TO DO:
Pull every line from the material below that contains the word "size", and copy each one in full.
^^^^^^^^^^^^^^^^
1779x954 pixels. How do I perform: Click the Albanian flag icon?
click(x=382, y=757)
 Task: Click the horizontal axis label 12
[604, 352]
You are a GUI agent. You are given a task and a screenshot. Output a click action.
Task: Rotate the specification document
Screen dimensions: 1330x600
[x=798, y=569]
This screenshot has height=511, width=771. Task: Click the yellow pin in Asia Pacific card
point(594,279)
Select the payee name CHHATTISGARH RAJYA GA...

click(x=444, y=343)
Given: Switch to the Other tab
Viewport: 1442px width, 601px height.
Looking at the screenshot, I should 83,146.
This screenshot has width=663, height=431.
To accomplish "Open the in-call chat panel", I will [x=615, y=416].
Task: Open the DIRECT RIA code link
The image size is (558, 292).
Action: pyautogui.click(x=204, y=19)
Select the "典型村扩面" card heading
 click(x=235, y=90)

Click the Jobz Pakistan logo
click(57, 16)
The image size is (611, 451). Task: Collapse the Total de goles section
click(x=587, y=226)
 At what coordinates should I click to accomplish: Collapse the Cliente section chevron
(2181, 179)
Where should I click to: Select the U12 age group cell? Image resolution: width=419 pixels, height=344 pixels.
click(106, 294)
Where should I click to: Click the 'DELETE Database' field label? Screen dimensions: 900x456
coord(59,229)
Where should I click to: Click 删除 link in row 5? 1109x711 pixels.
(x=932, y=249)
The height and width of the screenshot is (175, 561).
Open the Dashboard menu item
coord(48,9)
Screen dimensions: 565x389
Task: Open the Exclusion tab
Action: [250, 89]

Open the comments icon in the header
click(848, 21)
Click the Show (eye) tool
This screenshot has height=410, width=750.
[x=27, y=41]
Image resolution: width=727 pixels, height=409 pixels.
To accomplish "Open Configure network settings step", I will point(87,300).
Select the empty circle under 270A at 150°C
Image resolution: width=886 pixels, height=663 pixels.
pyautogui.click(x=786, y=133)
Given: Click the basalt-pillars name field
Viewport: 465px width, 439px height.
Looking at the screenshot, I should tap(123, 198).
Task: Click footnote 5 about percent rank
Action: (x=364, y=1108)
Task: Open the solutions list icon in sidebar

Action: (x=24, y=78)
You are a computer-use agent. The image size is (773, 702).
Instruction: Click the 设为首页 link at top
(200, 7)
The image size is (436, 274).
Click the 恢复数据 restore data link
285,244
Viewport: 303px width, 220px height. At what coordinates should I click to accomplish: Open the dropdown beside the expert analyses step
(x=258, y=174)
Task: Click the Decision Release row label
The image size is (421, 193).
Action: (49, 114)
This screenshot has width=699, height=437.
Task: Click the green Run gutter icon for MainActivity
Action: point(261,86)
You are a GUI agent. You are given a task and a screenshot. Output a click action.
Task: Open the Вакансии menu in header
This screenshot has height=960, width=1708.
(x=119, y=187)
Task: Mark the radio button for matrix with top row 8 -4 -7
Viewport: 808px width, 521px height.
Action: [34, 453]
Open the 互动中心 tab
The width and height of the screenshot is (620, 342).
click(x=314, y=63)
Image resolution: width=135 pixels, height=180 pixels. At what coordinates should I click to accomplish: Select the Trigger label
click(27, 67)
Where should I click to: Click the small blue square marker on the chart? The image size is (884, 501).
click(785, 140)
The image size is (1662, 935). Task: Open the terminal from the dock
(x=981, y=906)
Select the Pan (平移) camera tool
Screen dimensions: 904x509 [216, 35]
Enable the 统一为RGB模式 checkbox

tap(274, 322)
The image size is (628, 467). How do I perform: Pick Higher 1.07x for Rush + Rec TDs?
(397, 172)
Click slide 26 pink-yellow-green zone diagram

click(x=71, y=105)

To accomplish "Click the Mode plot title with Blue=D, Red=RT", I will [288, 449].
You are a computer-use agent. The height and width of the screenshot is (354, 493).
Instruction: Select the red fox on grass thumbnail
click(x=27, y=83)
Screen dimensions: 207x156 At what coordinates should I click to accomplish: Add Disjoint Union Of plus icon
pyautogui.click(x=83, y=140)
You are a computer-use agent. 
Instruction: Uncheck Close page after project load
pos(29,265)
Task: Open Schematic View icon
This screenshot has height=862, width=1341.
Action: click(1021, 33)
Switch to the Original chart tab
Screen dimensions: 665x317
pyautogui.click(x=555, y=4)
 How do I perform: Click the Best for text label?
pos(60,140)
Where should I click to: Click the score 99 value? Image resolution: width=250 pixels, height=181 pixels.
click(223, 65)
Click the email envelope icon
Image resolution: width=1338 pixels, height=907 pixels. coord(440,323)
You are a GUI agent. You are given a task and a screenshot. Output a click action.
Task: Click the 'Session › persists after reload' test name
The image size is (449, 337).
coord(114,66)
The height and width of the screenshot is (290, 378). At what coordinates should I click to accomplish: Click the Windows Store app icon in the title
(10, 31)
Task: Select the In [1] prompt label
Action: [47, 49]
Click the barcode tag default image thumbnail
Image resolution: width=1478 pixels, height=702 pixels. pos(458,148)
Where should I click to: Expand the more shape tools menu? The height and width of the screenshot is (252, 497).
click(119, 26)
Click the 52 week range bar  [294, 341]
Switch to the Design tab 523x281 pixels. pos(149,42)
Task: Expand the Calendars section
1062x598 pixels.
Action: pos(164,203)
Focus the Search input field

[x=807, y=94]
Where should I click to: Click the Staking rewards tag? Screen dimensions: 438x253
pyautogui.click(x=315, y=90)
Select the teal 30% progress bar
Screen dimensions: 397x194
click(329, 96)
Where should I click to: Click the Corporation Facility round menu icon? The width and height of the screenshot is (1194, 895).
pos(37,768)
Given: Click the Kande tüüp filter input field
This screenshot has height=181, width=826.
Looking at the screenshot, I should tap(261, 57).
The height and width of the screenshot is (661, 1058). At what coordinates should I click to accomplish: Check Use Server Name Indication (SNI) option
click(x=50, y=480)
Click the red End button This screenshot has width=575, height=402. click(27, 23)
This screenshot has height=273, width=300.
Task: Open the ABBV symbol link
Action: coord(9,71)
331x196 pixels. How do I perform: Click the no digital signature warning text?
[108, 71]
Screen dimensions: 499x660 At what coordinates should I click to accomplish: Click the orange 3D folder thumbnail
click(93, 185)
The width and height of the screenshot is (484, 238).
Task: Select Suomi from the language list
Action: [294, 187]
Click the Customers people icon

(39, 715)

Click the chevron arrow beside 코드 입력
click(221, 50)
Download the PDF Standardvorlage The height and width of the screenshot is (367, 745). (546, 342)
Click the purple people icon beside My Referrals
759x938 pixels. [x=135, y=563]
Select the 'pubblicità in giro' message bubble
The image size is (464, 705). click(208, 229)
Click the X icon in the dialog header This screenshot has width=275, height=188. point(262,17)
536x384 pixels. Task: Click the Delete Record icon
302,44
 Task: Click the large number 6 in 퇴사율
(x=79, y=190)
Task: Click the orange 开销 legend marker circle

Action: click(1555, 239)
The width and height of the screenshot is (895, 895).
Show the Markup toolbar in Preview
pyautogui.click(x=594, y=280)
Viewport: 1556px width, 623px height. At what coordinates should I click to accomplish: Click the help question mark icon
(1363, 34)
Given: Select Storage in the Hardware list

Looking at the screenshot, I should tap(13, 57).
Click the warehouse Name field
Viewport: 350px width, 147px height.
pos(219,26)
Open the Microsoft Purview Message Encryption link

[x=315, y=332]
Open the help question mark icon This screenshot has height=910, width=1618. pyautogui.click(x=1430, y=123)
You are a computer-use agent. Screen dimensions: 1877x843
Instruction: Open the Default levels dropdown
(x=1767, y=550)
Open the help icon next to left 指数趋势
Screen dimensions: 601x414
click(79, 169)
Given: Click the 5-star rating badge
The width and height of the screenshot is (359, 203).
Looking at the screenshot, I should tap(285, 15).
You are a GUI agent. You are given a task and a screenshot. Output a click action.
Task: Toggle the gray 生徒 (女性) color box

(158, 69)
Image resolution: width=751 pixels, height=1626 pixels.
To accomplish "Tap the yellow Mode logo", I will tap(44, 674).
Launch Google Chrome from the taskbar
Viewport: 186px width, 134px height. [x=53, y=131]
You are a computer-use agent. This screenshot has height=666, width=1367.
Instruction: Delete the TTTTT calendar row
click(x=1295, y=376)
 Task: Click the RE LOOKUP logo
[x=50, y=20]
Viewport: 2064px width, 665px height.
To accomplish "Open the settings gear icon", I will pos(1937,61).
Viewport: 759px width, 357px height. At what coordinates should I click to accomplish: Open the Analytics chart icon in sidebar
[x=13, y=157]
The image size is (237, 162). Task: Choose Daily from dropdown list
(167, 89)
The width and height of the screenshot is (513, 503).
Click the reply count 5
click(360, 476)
^^^^^^^^^^^^^^^^
RESULT OF THIS TASK:
The image size is (558, 292).
The image size is (611, 451). Task: Collapse the Total de goles section
You are a computer-use agent. The image size is (773, 702).
The image size is (436, 274).
The image size is (421, 193).
Where should I click to: Click the small blue square marker on the chart? The image size is (884, 501).
The image size is (1662, 935). Task: Open the terminal from the dock
The image size is (628, 467). How do I perform: Pick Higher 1.07x for Rush + Rec TDs?
The image size is (449, 337).
The image size is (464, 705). click(208, 229)
The image size is (237, 162). Task: Choose Daily from dropdown list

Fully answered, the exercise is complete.